CASH ACCOUNTING SCHEME - 03.02.2020

Is advance invoicing a problem?

Q. Our business uses the cash accounting scheme. We want to sublet part of our factory premises to a tenant, charging VAT on the rent. We will raise a sales invoice to the tenant on 25 March each year, showing the total rent due for the twelve-month period starting on 1 April thereafter. The tenant will pay the rent on a monthly basis throughout the year, and we will account for output tax on each payment as it is made. Does this arrangement cause a problem with the cash accounting scheme?

A. There is a problem here because certain transactions are excluded from the scheme and normal VAT accounting applies, i.e. output tax is declared on a return based on the date of the sales invoice rather than the date when payment is received. One of these exclusions is if an invoice is raised in advance of a supply of goods or services, as is the case here. See VAT Notice 731 for more information (see The next step )

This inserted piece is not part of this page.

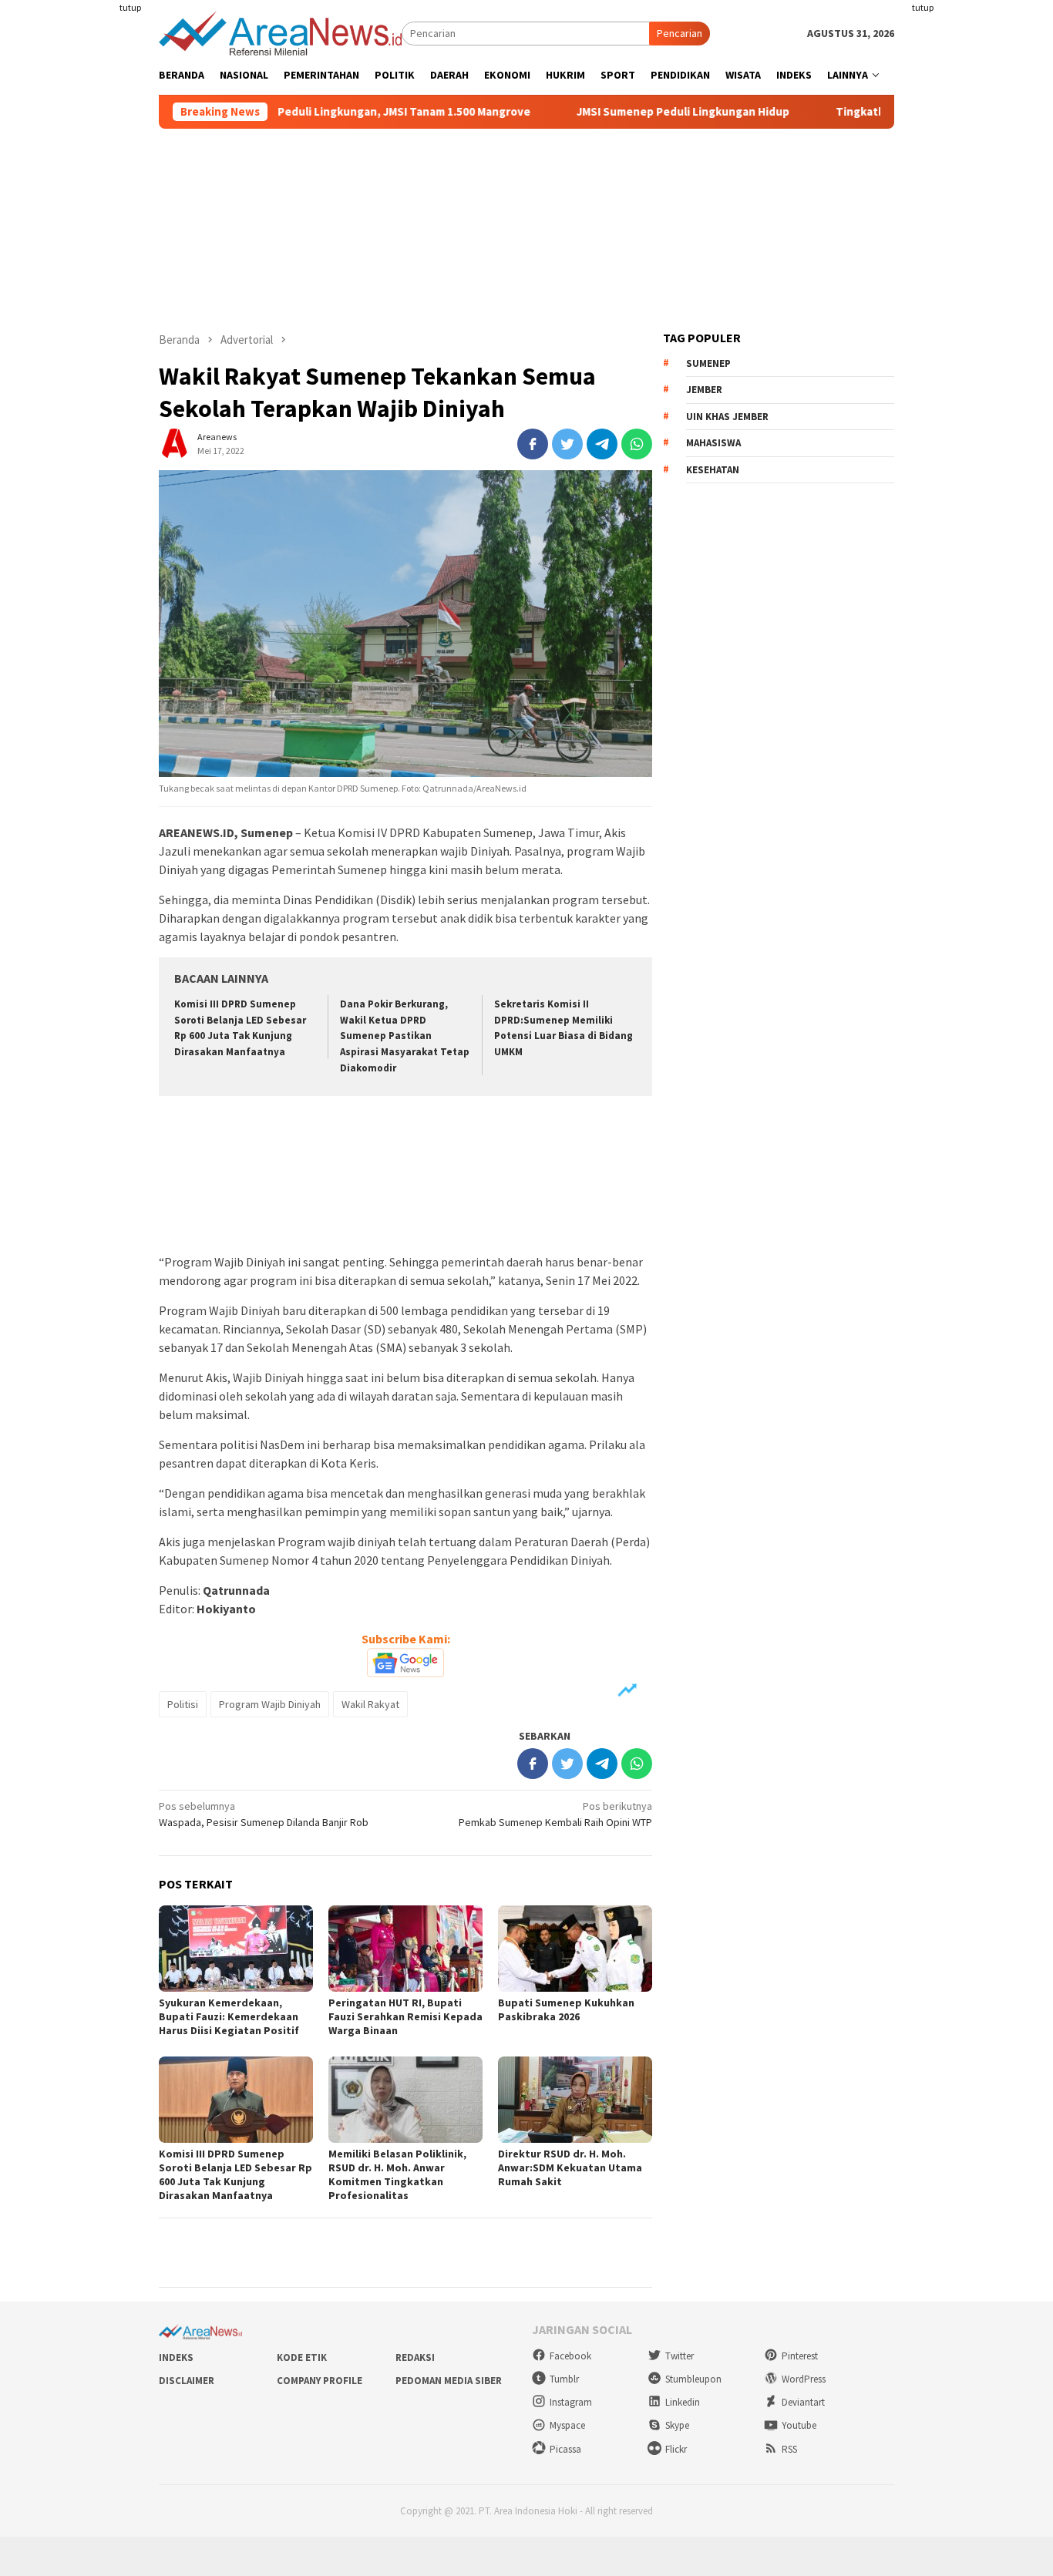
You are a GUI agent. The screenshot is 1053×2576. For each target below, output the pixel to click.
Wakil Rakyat (370, 1704)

A practical solution would be to issue a “rental statement” or “pro forma invoice” in advance of the rental year, i.e. not a VAT invoice. These documents would not create a tax point, so avoid a VAT problem. You could also itemise each payment on an advance sales invoice, showing twelve different tax points on the invoice to coincide with each monthly payment date. This type of invoice is common in the leasing industry.